- **Items from a dataset**:
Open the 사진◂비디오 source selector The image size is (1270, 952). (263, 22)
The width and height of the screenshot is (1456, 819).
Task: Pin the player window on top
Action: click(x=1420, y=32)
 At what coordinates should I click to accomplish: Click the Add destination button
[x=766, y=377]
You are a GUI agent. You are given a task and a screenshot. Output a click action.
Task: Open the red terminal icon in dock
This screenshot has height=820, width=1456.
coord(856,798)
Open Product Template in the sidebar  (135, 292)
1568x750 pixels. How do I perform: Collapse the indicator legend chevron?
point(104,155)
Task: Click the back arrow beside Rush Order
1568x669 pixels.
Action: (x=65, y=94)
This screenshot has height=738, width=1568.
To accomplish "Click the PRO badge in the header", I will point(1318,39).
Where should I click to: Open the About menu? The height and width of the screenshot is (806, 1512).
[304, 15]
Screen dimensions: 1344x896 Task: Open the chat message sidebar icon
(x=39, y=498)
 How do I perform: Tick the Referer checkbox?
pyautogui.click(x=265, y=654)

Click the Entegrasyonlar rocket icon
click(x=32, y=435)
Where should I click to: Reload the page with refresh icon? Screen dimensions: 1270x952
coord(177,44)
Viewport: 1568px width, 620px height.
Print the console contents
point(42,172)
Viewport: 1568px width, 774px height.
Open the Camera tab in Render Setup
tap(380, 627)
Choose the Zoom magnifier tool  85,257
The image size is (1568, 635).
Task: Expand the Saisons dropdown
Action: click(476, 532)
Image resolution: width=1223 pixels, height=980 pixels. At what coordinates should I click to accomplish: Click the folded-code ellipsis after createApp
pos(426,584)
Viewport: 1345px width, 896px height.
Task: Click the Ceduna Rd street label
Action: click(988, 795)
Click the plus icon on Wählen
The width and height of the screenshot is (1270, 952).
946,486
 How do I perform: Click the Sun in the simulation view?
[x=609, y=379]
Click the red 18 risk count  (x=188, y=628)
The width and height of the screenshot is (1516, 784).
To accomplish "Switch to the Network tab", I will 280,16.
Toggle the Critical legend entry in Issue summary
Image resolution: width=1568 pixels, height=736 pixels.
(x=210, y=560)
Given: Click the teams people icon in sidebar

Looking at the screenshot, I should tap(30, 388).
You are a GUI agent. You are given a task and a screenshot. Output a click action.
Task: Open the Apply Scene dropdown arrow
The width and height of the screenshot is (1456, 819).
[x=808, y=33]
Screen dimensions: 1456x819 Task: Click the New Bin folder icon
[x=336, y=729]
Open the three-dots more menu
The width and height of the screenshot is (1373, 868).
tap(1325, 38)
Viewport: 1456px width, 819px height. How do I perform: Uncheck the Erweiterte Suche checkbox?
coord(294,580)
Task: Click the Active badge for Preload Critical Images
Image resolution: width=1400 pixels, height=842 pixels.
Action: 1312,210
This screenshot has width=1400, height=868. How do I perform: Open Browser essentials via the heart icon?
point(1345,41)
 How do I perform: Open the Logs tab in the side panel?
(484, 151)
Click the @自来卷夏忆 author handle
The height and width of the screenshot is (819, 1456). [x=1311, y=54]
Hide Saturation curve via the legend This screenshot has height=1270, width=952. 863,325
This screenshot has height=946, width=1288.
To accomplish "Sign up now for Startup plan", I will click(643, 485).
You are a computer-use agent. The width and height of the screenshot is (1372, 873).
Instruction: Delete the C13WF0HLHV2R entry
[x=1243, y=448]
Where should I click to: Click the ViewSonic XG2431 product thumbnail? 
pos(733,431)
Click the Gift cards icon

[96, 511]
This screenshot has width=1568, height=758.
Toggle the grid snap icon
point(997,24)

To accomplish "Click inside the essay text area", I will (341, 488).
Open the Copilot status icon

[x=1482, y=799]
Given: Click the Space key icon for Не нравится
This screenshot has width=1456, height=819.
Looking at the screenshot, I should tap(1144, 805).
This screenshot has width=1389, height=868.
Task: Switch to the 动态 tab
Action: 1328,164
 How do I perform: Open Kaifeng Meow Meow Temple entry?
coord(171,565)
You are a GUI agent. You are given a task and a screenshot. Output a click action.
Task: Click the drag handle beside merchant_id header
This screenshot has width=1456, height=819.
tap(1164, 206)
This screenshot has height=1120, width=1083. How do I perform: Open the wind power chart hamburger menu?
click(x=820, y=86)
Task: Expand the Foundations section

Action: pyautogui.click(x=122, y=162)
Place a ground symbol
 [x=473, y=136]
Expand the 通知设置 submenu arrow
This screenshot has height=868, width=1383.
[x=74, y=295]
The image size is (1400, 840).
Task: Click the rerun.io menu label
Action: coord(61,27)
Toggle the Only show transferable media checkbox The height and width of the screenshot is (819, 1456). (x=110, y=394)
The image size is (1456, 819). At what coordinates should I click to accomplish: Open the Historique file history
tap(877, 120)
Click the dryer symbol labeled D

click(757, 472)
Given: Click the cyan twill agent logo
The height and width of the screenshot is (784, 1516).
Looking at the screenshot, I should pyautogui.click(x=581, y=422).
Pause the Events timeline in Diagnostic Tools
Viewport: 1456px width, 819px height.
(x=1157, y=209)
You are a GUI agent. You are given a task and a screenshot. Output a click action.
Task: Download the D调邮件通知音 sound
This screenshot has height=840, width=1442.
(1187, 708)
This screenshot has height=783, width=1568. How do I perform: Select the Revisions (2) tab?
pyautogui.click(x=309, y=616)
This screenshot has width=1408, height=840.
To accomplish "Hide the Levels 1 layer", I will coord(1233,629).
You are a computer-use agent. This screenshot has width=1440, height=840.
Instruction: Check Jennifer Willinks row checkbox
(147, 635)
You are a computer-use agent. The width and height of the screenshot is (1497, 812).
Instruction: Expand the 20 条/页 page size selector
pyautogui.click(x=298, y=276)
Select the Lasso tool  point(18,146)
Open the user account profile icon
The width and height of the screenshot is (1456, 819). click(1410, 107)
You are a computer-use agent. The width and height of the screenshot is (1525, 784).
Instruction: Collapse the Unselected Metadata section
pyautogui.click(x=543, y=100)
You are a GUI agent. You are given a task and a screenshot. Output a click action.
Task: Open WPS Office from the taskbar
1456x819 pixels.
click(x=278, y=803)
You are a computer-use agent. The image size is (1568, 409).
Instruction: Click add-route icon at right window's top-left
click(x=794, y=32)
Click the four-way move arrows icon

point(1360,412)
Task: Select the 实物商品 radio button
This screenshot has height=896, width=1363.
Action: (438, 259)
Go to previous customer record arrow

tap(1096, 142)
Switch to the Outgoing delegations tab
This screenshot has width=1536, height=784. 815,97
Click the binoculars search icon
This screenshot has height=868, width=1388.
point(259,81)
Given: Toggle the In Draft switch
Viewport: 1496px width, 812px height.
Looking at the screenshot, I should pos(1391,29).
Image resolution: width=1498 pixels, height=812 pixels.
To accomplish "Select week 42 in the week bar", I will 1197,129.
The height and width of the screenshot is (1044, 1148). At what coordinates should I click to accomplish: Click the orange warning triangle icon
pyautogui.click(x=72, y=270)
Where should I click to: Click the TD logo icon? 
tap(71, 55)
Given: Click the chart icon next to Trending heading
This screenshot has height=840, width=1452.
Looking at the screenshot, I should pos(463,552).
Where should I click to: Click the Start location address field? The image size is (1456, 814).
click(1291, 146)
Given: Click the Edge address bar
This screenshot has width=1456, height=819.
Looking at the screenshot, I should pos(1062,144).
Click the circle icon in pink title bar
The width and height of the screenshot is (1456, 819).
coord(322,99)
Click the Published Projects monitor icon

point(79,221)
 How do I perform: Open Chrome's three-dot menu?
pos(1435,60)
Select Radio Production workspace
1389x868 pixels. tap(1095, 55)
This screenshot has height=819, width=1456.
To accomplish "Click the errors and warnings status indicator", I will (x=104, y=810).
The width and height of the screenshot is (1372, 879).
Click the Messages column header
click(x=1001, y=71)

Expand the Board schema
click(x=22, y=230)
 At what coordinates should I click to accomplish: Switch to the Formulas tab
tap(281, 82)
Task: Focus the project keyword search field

- **Exercise brief**: Repeat every line of the data word for word until you have repeated the line that contains "Task: Open the red terminal icon in dock", which is the last one to include.

- **Response**:
Open the 사진◂비디오 source selector The image size is (1270, 952). (263, 22)
The width and height of the screenshot is (1456, 819).
Task: Pin the player window on top
Action: click(x=1420, y=32)
 At what coordinates should I click to accomplish: Click the Add destination button
[x=766, y=377]
You are a GUI agent. You are given a task and a screenshot. Output a click action.
Task: Open the red terminal icon in dock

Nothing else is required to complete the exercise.